**Exercise a**
Select every row that contains the word "with" and copy each of those rows.

# Enjoy every moment



## pinksalamander (May 30, 2008)

I think by writing this i am probably making things worse for myself. Its just i need to write down all my thoughts so i can remember them and hopefully make something better of them in the future.

We just lost William.

I have no idea why.

It all started yesterday, he seemed really relaxed as he sat in the kitchen. I thought he must have been really happy because he was so chilled out. My Mum said to me 'are you sure he's alright?' I said, 'thats what i was thinking'. I brushed it aside. I thought he must have just been so happy he could relax so much.

This morning i got him out of his hutch, to try and see if he was getting along with Lottie anymore, doing a small bonding session. He seemed quiet again. He hopped to a corner and sat down, his eyes quite closed. I noticed a little later he was shaking a bit. He didn't seem majorly bad, i told my Mum on the phone he had been a little off but i had to go and babysit my cousins so she said she would bring him in for some cuddle time.

It seems so weird now that i was so unaware, playing card games with my cousins and watching TV. My Mum rang my Aunties house and said he had taken a turn for the worst. He'd gone really cold and was shivering/shaking badly. She had tried to ring around to find a vet but none were open, (this was about 9.30).

I asked if she would come pick me up, take me and my two cousins back to our house. I was just so worried that if something happened to him i wouldn't be there.

When we got home he was very cold. We put a hot water bottle under him and blankets over him. He was shaking badly and found it difficult to hold up his head. I thought maybe making him eat something would give him some energy. We couldn't get him to eat anything so my Mum dug around in the drawer. She also found a packet of recovery food we had been given after his neuter that he hadn't needed. I thought it couldn't hurt so we fed him some.

After about 20 minutes he seemed a little more awake. He started to retaliate when we tried to syringe feed him. I thought that at least he was puting up a fight so he was a little stronger.

It carried on for ages. I kept stroking him, he seemed so exhausted, his front legs were splayed because he couldn't keep them in the middle of the cushion. Everynow and again he tried to hop out. At one point he tried to hop out and onto the floor. We thought maybe he was gaining strength so i picked him up and placed him on the top of the blankets. Immediatley he fell over, he started having seizures. At that point i was pretty sure he wasn't going to survive more than an hour, let alone until tomorrow morning when i could take him to the vets. 

After his seizures he laid on his side, breathing slowly but twitching every now and again. I just kept stroking him. I knew he was going to die sometime soon.

After about half an hour he stopped breathing.




I just don't know what to do. I've had animals die before but its so difficult everytime. I don't think i can stand getting anymore animals because i just don't know if i can handle having more deaths. When my cat dies i know the pain will be even worse.

[Word and item position data]
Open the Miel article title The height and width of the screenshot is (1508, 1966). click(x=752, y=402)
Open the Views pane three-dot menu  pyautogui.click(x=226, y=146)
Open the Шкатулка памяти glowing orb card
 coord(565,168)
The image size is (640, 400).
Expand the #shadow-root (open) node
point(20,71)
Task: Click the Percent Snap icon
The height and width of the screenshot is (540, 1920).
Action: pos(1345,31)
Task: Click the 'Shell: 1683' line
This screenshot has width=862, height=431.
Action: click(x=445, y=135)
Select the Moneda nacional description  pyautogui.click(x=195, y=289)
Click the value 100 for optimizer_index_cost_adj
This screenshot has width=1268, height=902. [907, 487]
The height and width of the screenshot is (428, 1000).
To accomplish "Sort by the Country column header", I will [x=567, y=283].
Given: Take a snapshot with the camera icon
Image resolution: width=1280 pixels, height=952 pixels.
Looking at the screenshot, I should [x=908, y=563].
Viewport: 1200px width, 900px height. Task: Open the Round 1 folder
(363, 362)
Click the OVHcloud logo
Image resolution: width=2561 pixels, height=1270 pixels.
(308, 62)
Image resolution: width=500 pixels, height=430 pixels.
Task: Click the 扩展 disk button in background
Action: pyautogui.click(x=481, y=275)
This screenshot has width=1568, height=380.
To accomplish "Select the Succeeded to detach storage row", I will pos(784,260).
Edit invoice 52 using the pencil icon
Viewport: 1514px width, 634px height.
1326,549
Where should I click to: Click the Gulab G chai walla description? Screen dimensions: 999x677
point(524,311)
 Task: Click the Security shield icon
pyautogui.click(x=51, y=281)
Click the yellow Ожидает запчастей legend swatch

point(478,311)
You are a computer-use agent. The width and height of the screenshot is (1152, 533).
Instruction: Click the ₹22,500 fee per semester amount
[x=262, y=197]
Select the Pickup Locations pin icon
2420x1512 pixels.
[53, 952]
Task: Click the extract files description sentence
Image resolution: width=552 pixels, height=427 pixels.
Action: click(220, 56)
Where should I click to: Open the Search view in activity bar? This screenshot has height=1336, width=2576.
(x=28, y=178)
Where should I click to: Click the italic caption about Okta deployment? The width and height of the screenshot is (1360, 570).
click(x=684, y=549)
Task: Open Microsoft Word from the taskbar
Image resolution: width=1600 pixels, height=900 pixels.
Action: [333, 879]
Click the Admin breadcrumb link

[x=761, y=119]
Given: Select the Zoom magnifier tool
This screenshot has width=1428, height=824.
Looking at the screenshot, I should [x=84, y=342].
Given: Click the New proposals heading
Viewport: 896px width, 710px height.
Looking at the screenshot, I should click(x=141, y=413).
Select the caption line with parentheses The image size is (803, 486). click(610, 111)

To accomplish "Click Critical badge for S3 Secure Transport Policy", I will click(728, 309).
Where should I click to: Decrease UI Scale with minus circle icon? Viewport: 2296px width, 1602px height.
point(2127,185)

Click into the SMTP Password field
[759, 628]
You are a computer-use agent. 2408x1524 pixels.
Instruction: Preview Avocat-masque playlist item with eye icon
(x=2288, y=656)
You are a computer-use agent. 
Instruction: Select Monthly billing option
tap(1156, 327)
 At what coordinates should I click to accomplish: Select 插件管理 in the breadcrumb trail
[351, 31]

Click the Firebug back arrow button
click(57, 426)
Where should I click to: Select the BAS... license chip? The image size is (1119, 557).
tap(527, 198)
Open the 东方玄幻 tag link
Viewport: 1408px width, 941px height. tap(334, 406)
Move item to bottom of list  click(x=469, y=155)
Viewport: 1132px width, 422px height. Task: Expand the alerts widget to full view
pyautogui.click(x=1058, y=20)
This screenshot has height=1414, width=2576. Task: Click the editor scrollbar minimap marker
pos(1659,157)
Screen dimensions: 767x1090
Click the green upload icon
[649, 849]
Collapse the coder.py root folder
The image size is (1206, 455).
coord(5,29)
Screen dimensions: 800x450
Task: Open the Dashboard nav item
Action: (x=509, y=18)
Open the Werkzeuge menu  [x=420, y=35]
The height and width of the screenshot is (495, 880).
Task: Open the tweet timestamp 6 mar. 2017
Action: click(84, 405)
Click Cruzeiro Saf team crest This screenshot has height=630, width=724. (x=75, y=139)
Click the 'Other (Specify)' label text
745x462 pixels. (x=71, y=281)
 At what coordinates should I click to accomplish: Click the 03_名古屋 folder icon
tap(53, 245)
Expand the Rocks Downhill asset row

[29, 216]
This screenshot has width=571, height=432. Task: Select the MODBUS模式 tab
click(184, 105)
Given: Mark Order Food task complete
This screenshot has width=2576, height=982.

**Exercise b**
Reproduce the part of the forum post between "We just lost" and "some cuddle time.", inclusive, swapping "hutch" for "cage".

**Task output a**
Given: Take a snapshot with the camera icon
Select the caption line with parentheses The image size is (803, 486). click(610, 111)
Where should I click to: Decrease UI Scale with minus circle icon? Viewport: 2296px width, 1602px height.
Instruction: Preview Avocat-masque playlist item with eye icon

**Task output b**
We just lost William.

I have no idea why.

It all started yesterday, he seemed really relaxed as he sat in the kitchen. I thought he must have been really happy because he was so chilled out. My Mum said to me 'are you sure he's alright?' I said, 'thats what i was thinking'. I brushed it aside. I thought he must have just been so happy he could relax so much.

This morning i got him out of his cage, to try and see if he was getting along with Lottie anymore, doing a small bonding session. He seemed quiet again. He hopped to a corner and sat down, his eyes quite closed. I noticed a little later he was shaking a bit. He didn't seem majorly bad, i told my Mum on the phone he had been a little off but i had to go and babysit my cousins so she said she would bring him in for some cuddle time.